According to the aspect of the above-mentioned (4), since the housing is formed in a polyhedron shape and the cavity section is provided on at least one of a surface of the housing, collapse of the housing can be started from the surface portion. Accordingly, the housing can be reliably broken down from the surface portion of the housing as a starting point.

According to the aspect of the above-mentioned (5), since the housing is formed in a polyhedron shape and the cavity section is provided in at least one of a corner section of the housing, collapse of the housing is started from the corner section. Accordingly, the housing can be reliably broken down from the corner section of the housing as a starting point.

According to the aspect of the above-mentioned (6), since the low melting point member is provided integrally with the panel when the fibrous low melting point member is contained in the panel, there is no need to separately dispose the low melting point member in the housing. Accordingly, for example, since an adhesive agent, a fastening member, or the like, configured to join the low melting point member and the housing is not necessary, the housing can be simplified. In addition, since there is no need to provide the cavity section in the housing, workability upon manufacture can be improved.

Further, since the fibrous low melting point member can be disposed throughout a large region of the panel, in comparison with the case in which the low melting point member is disposed in a region of a part of the panel, the panel can be more finely broken down upon atmospheric re-entry. Accordingly, it is possible to provide a flying object in which incineration properties upon atmospheric re-entry are further improved.

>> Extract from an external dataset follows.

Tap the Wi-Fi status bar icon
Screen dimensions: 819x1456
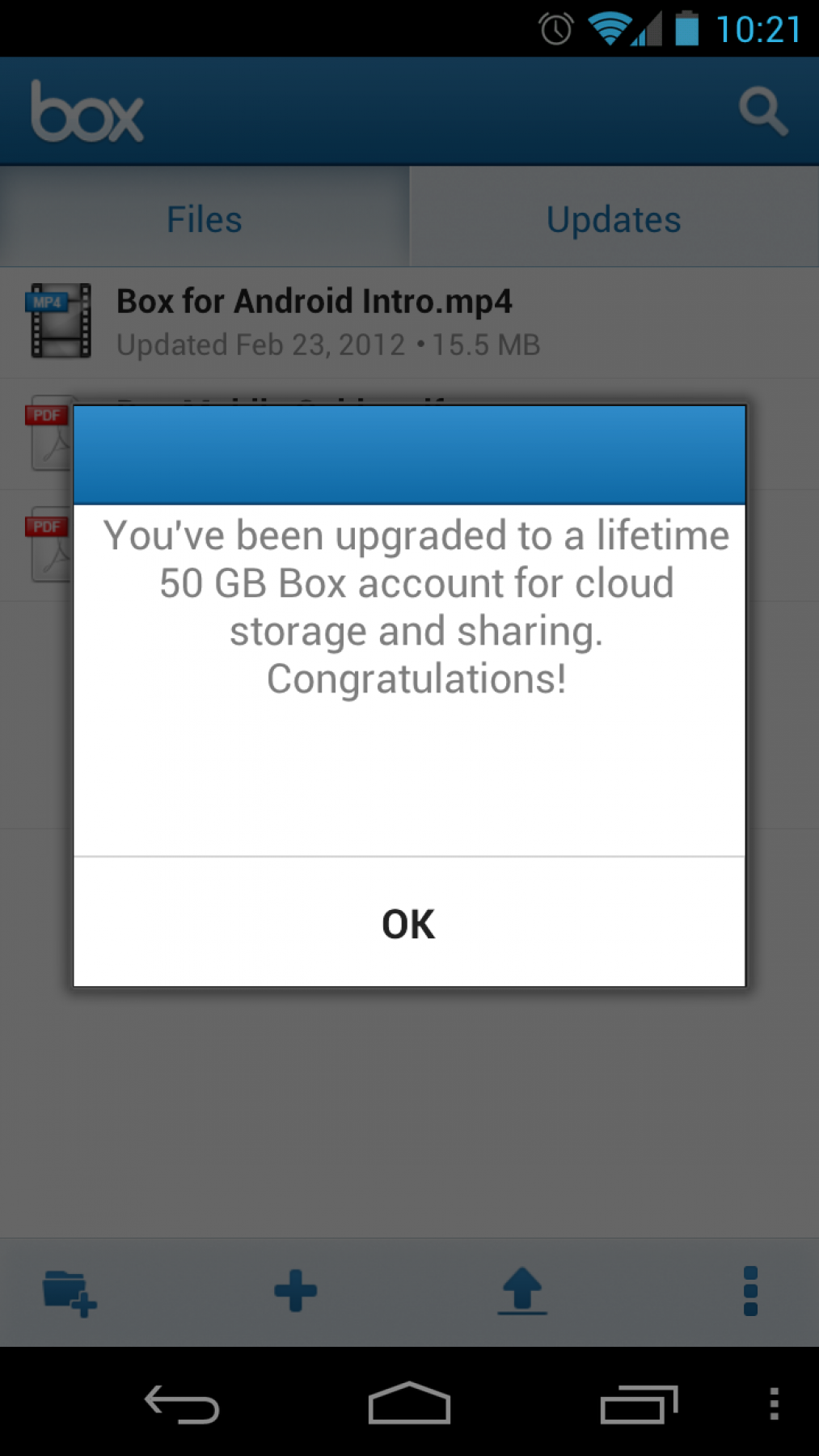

According to the aspect of the above-mentioned (7), the low melting point member is provided integrally with the panel when the low melting point member is contained in the matrix resin. According to the configuration, for example, the low melting point member can be distributed and contained in the entire panel. Accordingly, the entire panel can be easily broken down through aerodynamic heating upon atmospheric re-entry. Accordingly, it is possible to provide the flying object in which incineration properties upon atmospheric re-entry can be further improved.

According to the aspect of the above-mentioned (8), since the panel has the protrusions, points at which air stagnates is easily generated in the vicinity of the protrusions in an outer surface of the housing. Since the air reaches a higher temperature at such stagnation points, the housing can be heated to a higher temperature in comparison with the case in which the panel does not have protrusions. Accordingly, the panel that constitutes the housing can be more reliably incinerated.

BRIEF DESCRIPTION OF THE DRAWINGS

FIG. 1 is an external perspective view of a flying object according to a first embodiment.

FIG. 2 is a cross-sectional view taken along line II-II in FIG. 1.

FIG. 3 is an enlarged view of a portion III in FIG. 2.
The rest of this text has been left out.